The Rise of Remote Businesses
We already mentioned that remote workers use short term lets when they need somewhere with traditional amenities. Therefore, if you’ve got short term lets London 6 months in your portfolio, you need to direct your efforts at the business-minded clientele. To help avoid quiet spells, you can offer amenities that remote workers would enjoy, including a desk, comfy office chair, plants, and appropriate lighting. Then, when you’re setting up promotions, make generous offers for businesses. If you recover part of your mortgage through promotional lettings, you will be better off than paying the full cost.
Try Airbnb for Short-Term Letting
One of the most recognisable short-term let brands out there is Airbnb, which offers a secure platform to advertise your property. Putting your property up on Airbnb is simple, you will just need to pay a host fee of around 3-5%. You can find out more about Airbnb here.
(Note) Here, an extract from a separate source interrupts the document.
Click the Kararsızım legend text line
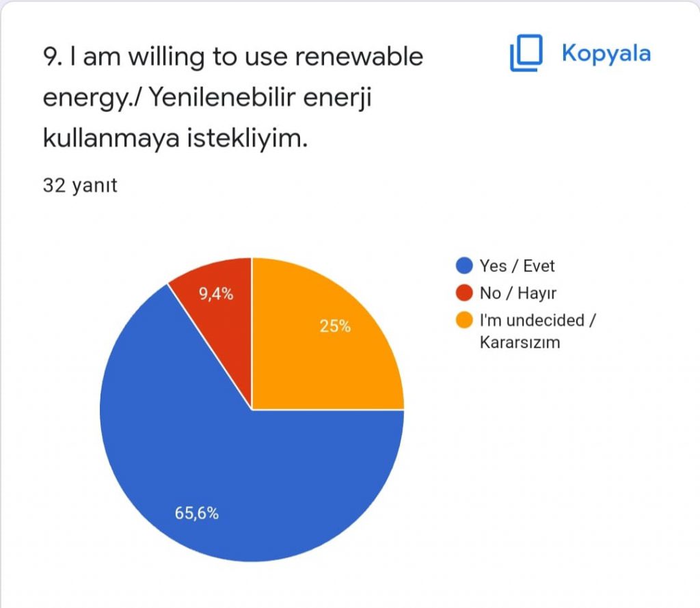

You don’t need to worry about your cleaning costs when using Airbnb because the guest is charged around 14% host fees, which account for any cleaning.
Managing a short-term let property can be time-consuming, which is why many owners outsource the task to a third party like Upper Key.
UpperKey is excellent for guaranteeing rental payment and needing little effort from owners, which is a win-win in anyone’s books. On a standard plan, owners benefit from a stable income and get to pass off all management responsibilities for a set time. Further, UpperKey can help you manage the impacts of the 90-day regulations. UpperKey's expertise in London makes us the perfect business partner for investors, as it can use its knowledge of popular tourist and business hotspots to utilise your property.
Despite being the target of high rental prices and short-term let regulations, London is still one of the most sought-after destinations in the world. The 90-day limitation on short-term lets causes concern for many owners as to whether it’s a viable business model. Fortunately, thanks to services like UpperKey, rent can be guaranteed over the long term, but the property is let out for short-term usage, which is an enormous benefit.
Therefore, to answer the question of profit, it depends on the approach you take. If you manage the property on your own and only have London-based properties, it likely isn’t a great plan - when you use property management services and rent guarantee schemes, short-term letting becomes a lot more profitable.